_Instruction_.
In the forum thread, what are the sellers still waiting for now that the shipment has arrived?

_Selected text_.
# # # #
Within the next 2 weeks. :2thumb:


----------



## Ian Young

Any more news on when they will be available?


----------



## MARK.D

Ian Young said:


> Any more news on when they will be available?


Hopefully very soon. The shipment is here. We are just waiting for the new website to be finished so we can get things rolling. 

:cheers:


----------



## PhillyDee

Hope that its sorted soon!

Need timer and system for 2 vivs.


----------



## Ian Young

Same here. got the money waiting: victory:


----------



## my_shed

Me too, need 3 nozzles


----------



## phelsuma

MARK.D said:


> We will be selling the seconds timers.
> MistKing Misting Systems by Jungle Hobbies Ltd
> These have a euro plug and socket so will need an adaptor for a UK plug to be used.
> The misting systems that we will be selling will come with a euro plug.
# # # #
_Data excerpt_.
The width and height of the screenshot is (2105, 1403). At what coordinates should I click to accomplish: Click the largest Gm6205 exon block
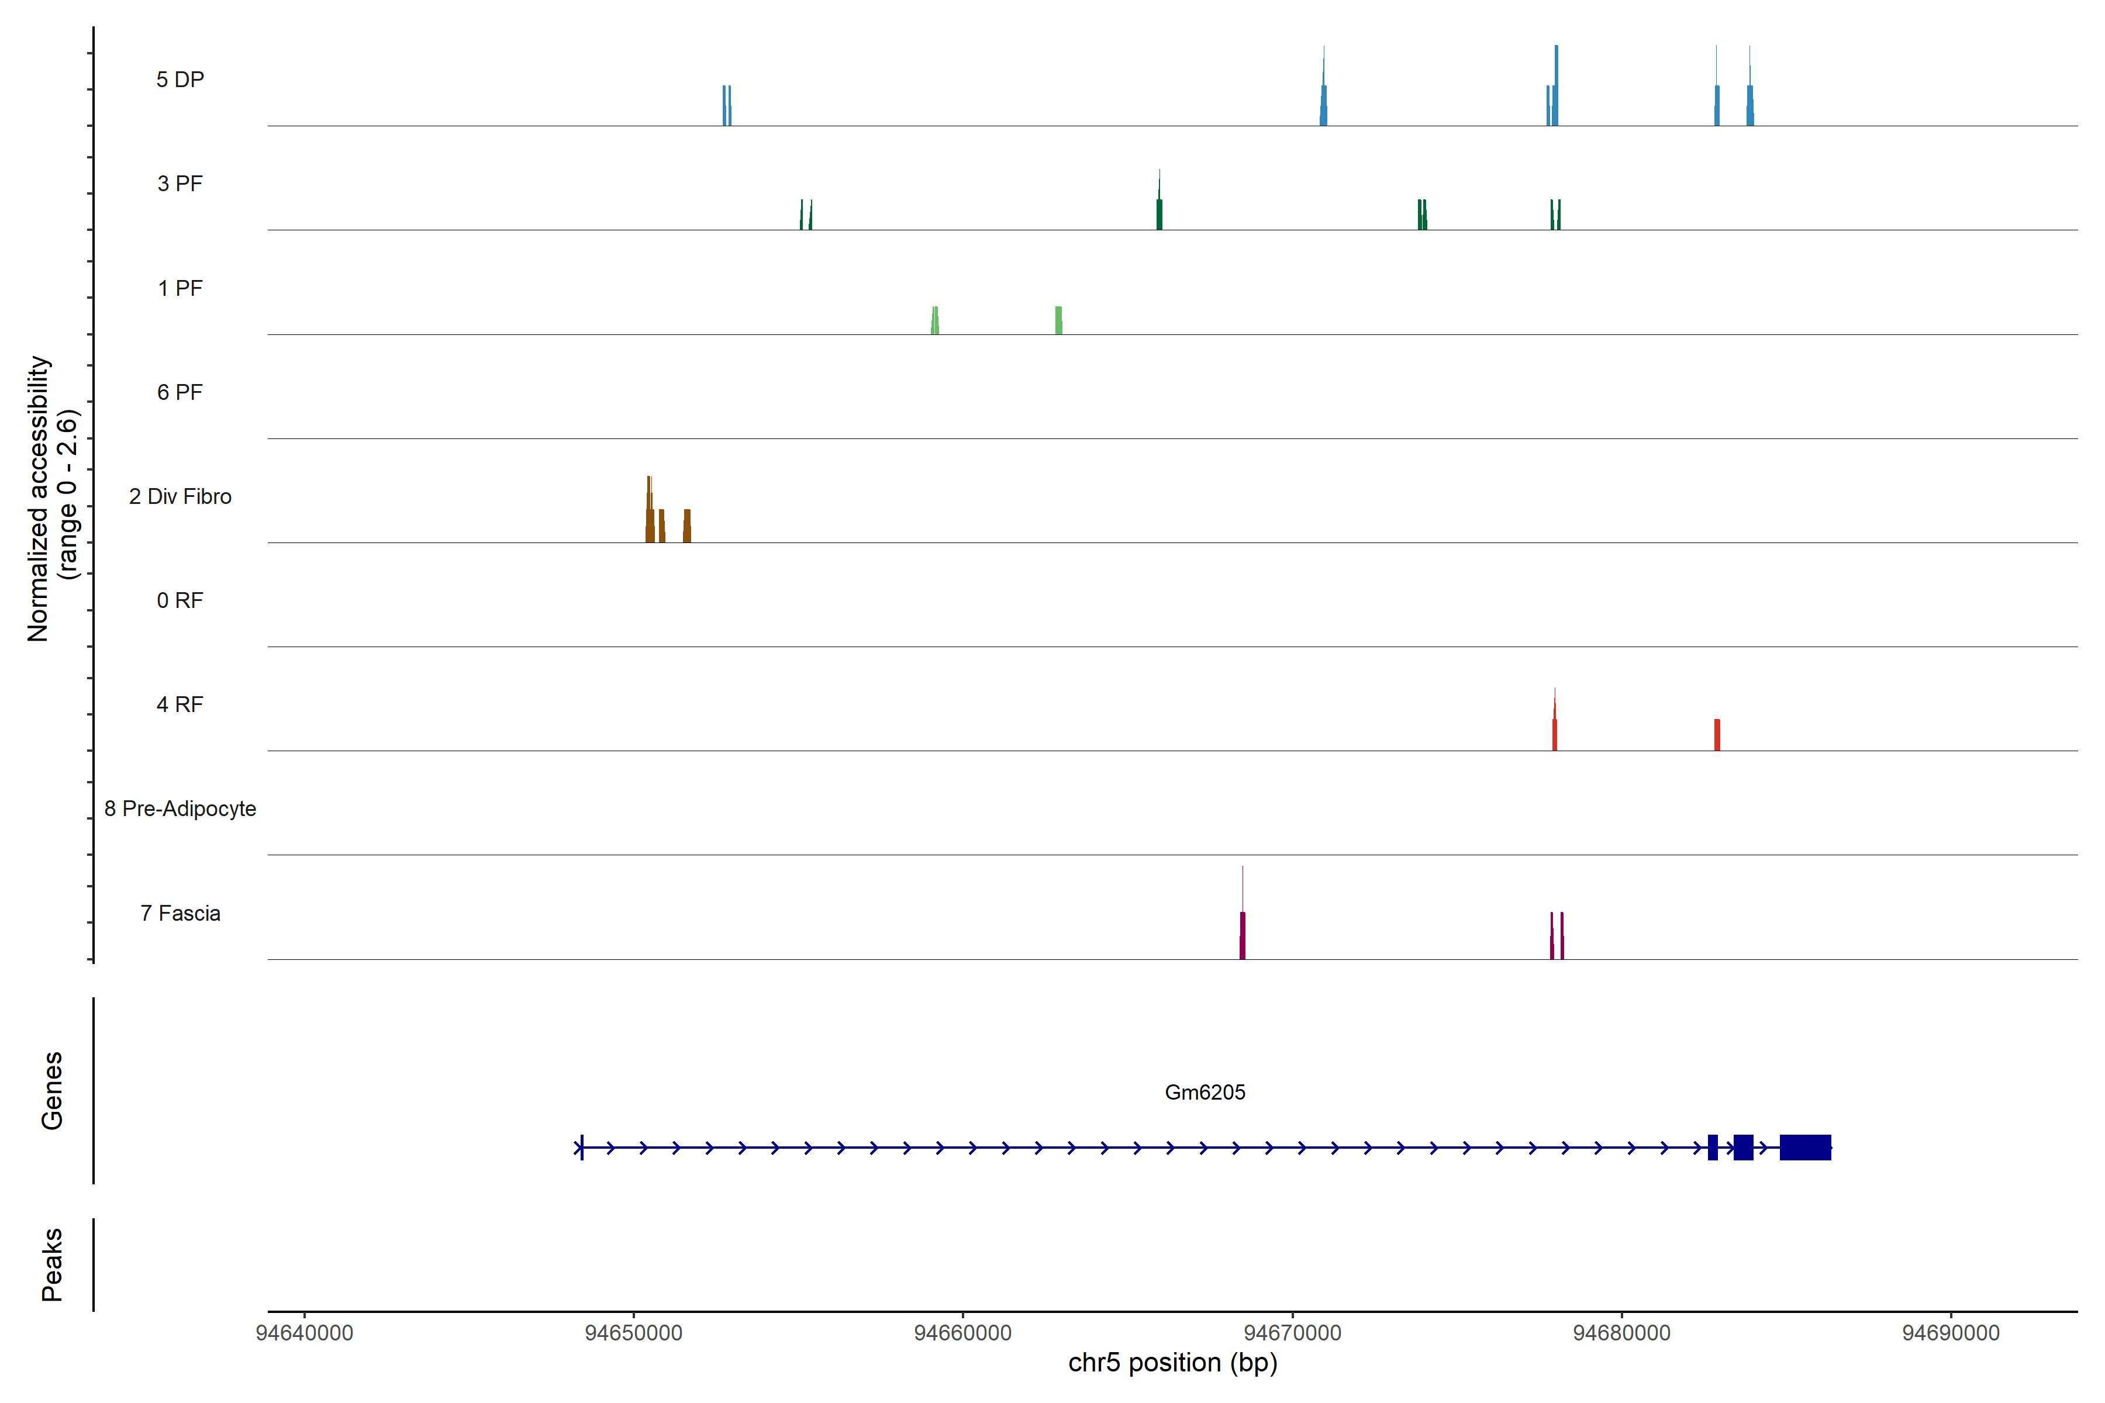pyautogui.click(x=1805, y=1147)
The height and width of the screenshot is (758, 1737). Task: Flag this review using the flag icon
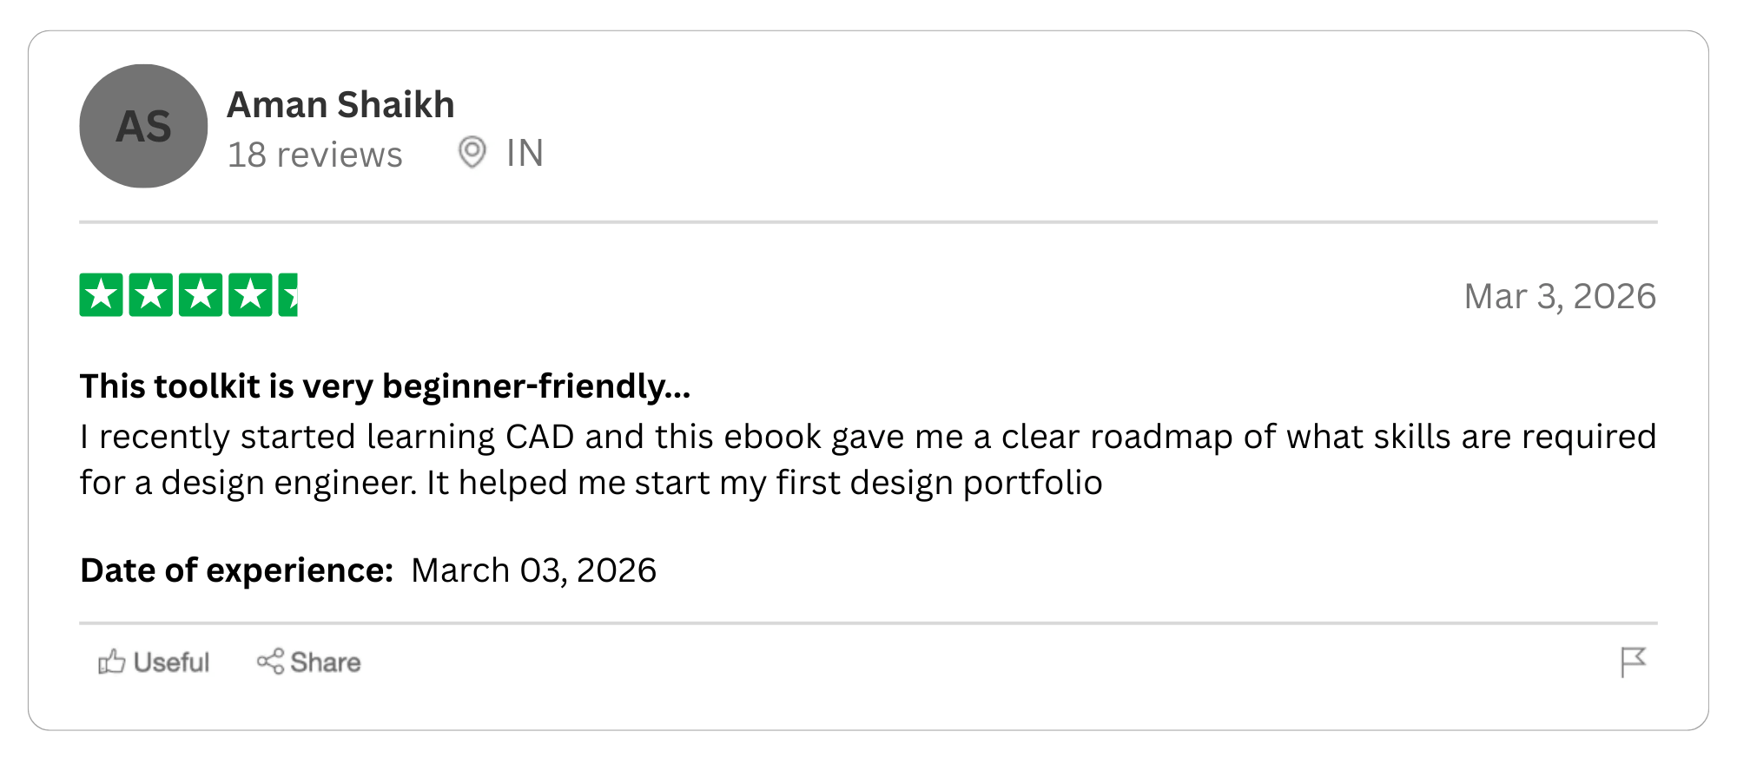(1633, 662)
# # # #
_The reply_.
They are waiting for the new website to be finished.